When caring for a patient in shock, one of the major nursing goals is to reduce the risk that the patient will develop complications of shock. How can the nurse best achieve this goal?
- A. Provide a detailed diagnosis and plan of care in order to promote the patients and familys coping.
- B. Keep the physician updated with the most accurate information because in cases of shock the nurse often cannot provide relevant interventions.
- C. Monitor for significant changes and evaluate patient outcomes on a scheduled basis focusing on blood pressure and skin temperature.

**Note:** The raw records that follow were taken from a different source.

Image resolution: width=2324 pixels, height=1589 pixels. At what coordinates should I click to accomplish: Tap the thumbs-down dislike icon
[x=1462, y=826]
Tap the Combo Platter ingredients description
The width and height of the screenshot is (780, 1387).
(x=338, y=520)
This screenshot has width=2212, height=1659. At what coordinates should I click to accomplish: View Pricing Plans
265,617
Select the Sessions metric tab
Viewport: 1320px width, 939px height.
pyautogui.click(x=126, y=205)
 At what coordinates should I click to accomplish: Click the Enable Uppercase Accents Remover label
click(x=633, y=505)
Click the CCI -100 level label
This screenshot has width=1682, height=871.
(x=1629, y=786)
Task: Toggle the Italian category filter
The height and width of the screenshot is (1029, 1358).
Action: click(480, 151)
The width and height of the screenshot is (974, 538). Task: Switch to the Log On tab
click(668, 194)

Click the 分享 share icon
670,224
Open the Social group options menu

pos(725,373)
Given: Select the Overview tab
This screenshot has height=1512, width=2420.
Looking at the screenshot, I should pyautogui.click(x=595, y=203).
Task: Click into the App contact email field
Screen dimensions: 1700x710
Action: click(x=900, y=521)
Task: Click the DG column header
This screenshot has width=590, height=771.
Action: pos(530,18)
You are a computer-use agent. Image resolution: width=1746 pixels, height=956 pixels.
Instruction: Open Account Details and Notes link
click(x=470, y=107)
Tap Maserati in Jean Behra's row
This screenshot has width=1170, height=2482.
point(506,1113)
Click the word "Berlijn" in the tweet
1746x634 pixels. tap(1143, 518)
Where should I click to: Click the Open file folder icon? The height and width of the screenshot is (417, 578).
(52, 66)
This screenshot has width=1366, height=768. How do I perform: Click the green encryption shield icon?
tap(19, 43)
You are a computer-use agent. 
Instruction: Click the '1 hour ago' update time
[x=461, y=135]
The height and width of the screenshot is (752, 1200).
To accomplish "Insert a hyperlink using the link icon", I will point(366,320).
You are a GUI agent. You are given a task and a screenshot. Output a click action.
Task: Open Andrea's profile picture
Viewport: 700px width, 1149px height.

- D. Understand the underlying mechanisms of shock, recognize the subtle and more obvious signs, and then provide rapid assessment.
Correct Answer: D
Rationale: Shock is a life-threatening condition with a variety of underlying causes. It is critical that the nurse apply the nursing process as the guide for care. Shock is unpredictable and rapidly changing so the nurse must understand the underlying mechanisms of shock. The nurse must also be able to recognize the subtle as well as more obvious signs and then provide rapid assessment and response to provide the patient with the best chance for recovery. Coping skills are important, but not the ultimate priority. Keeping the physician updated with the most accurate information is important, but the nurse is in the best position to provide rapid assessment and response, which gives the patient the best chance for survival. Monitoring for significant changes is critical, and evaluating patient outcomes is always a part of the nursing process, but the subtle signs and symptoms of shock are as important as the more obvious signs, such as blood pressure and skin temperature. Assessment must lead to diagnosis and interventions.